Ao nível académico, lecionou Filosofia, Filosofia do Conhecimento, História da Filosofia e Teologia
Filosófica, sempre com os pés assentes nos “sinais dos tempos”. Publicou três livros, dos quais se
destacam os belos "Caminhos da razão no horizonte de Deus. Sobre as razões de crer" (2010),
além de dezenas de artigos, recensões e conferências.
Há trinta anos foi eleito cónego do Cabido Metropolitano e Primacial Bracarense e, há doze anos,
passou a ser Arcediago do Cabido, serviço elevado ao extremo com o contributo à presidência da
Comissão da Semana Santa, que lhe valeu o reconhecimento de diversas instituições eclesiais e
civis e a candidatura a estatuto de relevância turística, cultural e religiosa para a sua cidade
adotiva, Braga.
Como o Papa Francisco – “avant lui” – o prof. Jorge Coutinho não nos acicatava para viver em
pobreza e, depois, levava "uma vida de faraó": ele falava-nos verdade e também com o
testemunho da frugalidade.
Com a sua voz sibilante, mas convicta, deu provas de coragem ao afrontar poderes estabelecidos
(inevitáveis e incontornáveis, para alguns, poucos) que mais beneficiam economicamente com a
Semana Santa, e, simultaneamente, eram os que menos contribuíam para o seu orçamento.
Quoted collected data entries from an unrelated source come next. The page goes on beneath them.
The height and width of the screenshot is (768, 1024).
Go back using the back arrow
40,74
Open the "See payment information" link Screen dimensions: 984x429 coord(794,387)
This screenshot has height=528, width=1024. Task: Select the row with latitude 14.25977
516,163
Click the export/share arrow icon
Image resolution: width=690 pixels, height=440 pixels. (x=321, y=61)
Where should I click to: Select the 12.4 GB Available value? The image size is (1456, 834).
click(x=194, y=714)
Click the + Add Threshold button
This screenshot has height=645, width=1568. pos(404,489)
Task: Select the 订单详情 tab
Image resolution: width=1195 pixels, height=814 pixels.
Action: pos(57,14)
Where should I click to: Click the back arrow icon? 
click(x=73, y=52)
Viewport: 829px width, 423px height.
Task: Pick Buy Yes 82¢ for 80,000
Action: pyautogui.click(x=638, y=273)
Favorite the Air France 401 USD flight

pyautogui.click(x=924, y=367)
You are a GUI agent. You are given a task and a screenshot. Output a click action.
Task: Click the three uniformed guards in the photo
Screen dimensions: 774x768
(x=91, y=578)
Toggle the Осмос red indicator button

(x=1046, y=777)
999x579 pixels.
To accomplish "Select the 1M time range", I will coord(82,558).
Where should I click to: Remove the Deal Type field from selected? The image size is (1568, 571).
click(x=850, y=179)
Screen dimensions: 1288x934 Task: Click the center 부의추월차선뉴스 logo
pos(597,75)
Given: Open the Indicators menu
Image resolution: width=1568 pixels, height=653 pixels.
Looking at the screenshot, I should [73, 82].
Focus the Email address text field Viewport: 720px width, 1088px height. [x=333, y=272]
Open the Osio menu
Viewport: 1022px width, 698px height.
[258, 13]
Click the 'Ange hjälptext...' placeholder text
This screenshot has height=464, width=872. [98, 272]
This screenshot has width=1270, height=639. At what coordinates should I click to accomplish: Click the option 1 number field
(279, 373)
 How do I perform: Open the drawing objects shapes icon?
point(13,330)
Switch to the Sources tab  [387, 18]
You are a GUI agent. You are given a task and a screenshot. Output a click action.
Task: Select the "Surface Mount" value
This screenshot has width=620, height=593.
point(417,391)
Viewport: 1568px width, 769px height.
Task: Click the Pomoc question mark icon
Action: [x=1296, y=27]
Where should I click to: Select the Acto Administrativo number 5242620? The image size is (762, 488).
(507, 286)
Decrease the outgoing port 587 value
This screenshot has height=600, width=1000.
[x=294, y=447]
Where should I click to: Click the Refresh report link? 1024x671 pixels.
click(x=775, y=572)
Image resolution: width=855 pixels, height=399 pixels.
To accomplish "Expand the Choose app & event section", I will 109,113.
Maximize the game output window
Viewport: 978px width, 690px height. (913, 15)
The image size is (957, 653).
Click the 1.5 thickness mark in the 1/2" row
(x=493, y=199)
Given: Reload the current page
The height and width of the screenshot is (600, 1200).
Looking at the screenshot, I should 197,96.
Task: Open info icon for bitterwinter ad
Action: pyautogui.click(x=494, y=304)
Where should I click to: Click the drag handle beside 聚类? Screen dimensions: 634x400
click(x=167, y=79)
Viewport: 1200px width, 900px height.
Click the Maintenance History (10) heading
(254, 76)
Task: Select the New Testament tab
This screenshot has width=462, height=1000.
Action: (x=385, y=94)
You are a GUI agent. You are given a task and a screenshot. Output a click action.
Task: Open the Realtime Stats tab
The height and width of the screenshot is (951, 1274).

Centenas de jovens se emanciparam, como eu, com ele, nos Seminários de Santiago e Conciliar
(mais tarde Instituto Superior de Teologia, atualmente Faculdade de Teologia-Braga, de que foi
um dos cabouqueiros) e perceberam que havia naquele homem um sopro de Liberdade, uma
alma de Serviço, um corpo de Tolerância.
Não serei desmentido se afirmar que nos bafejava diariamente com essa rajada libertadora dos
ideais do Concílio Vaticano II na Igreja de Braga. Como responsável pelo “Nihil obstat” da revista
Cenáculo (única publicação científica de responsabilidade exclusiva de alunos do ensino superior
na Península Ibérica), ele atravessava-se por nós. Punha as mãos no fogo por nós, sem
merecermos tanta confiança! Ele confiava totalmente nos “pestinhas” de Albert Camus porque ele
era – e vai continuar a ser – o testemunho vivido de “A Esperança”, de André Malraux, num banho
de saudade da “Arte de ser português” do poeta de Amarante. É essa a herança que o prof. Jorge
Coutinho nos deixa. É essa cumplicidade que fica entre nós. É essa “Noite Roxa” da Semana
Santa da Paixão (sem Urbano Tavares Rodrigues) que o transfigura em nós como a madrugada
da alegria que nos proporcionou ao atravessar-se em nós e por nós. A confiança nos mais novos,
no futuro. Ele, hoje, como ontem, atravessa-se por nós. Está escrito. Basta conferir.